■ SUPPLIED DATA:
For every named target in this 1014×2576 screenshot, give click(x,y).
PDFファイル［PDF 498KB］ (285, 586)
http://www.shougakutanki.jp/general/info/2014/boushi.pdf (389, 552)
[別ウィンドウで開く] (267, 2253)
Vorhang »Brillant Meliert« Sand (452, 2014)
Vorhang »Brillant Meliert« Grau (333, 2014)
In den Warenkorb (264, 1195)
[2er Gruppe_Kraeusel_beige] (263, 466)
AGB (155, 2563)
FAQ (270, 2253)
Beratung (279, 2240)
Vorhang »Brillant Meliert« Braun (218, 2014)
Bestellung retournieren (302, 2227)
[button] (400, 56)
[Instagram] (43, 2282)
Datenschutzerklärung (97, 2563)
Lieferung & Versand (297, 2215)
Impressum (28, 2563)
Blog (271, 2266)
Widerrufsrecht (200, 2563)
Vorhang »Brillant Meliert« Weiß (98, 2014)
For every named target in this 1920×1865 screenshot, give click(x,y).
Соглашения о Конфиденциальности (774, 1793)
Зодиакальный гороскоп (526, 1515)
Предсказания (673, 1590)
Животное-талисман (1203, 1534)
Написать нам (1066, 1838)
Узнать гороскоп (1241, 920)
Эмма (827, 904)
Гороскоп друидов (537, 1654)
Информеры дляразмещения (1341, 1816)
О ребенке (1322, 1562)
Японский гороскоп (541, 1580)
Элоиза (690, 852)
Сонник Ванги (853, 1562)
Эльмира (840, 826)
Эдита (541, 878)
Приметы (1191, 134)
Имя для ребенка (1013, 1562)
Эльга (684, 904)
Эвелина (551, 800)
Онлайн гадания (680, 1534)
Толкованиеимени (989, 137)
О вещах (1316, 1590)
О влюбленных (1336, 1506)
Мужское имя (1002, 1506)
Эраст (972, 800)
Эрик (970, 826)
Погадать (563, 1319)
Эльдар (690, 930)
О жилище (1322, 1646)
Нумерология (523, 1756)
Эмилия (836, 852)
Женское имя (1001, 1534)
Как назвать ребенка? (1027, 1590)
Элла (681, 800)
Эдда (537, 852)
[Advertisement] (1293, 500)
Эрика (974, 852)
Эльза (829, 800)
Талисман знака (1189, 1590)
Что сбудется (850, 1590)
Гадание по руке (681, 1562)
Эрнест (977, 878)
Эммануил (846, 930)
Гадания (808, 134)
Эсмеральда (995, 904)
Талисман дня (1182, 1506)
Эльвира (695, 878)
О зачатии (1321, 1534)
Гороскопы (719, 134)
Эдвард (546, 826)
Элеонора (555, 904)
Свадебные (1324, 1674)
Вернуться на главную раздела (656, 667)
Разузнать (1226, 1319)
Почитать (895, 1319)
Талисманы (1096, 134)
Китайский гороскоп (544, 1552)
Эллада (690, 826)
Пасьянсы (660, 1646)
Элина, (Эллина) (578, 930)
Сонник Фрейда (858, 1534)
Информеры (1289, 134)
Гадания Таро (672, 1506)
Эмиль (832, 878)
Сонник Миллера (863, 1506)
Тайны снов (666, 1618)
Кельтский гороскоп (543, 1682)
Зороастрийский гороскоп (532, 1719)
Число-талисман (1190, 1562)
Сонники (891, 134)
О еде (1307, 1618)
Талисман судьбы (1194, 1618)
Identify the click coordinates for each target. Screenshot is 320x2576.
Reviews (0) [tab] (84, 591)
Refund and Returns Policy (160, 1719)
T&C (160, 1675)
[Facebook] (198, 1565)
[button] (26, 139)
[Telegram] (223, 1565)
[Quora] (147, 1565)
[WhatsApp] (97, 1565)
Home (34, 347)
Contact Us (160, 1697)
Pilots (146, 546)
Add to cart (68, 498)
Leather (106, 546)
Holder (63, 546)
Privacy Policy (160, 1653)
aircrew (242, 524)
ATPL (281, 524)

■ EXERCISE PROMPT: Within the material above, copy exactly the lines from the line that holds "Beratung (279, 2240)" up to and including the line that holds "Зодиакальный гороскоп (526, 1515)".

■ REPLY TO THE EXERCISE:
Beratung (279, 2240)
Vorhang »Brillant Meliert« Braun (218, 2014)
Bestellung retournieren (302, 2227)
[button] (400, 56)
[Instagram] (43, 2282)
Datenschutzerklärung (97, 2563)
Lieferung & Versand (297, 2215)
Impressum (28, 2563)
Blog (271, 2266)
Widerrufsrecht (200, 2563)
Vorhang »Brillant Meliert« Weiß (98, 2014)
For every named target in this 1920×1865 screenshot, give click(x,y).
Соглашения о Конфиденциальности (774, 1793)
Зодиакальный гороскоп (526, 1515)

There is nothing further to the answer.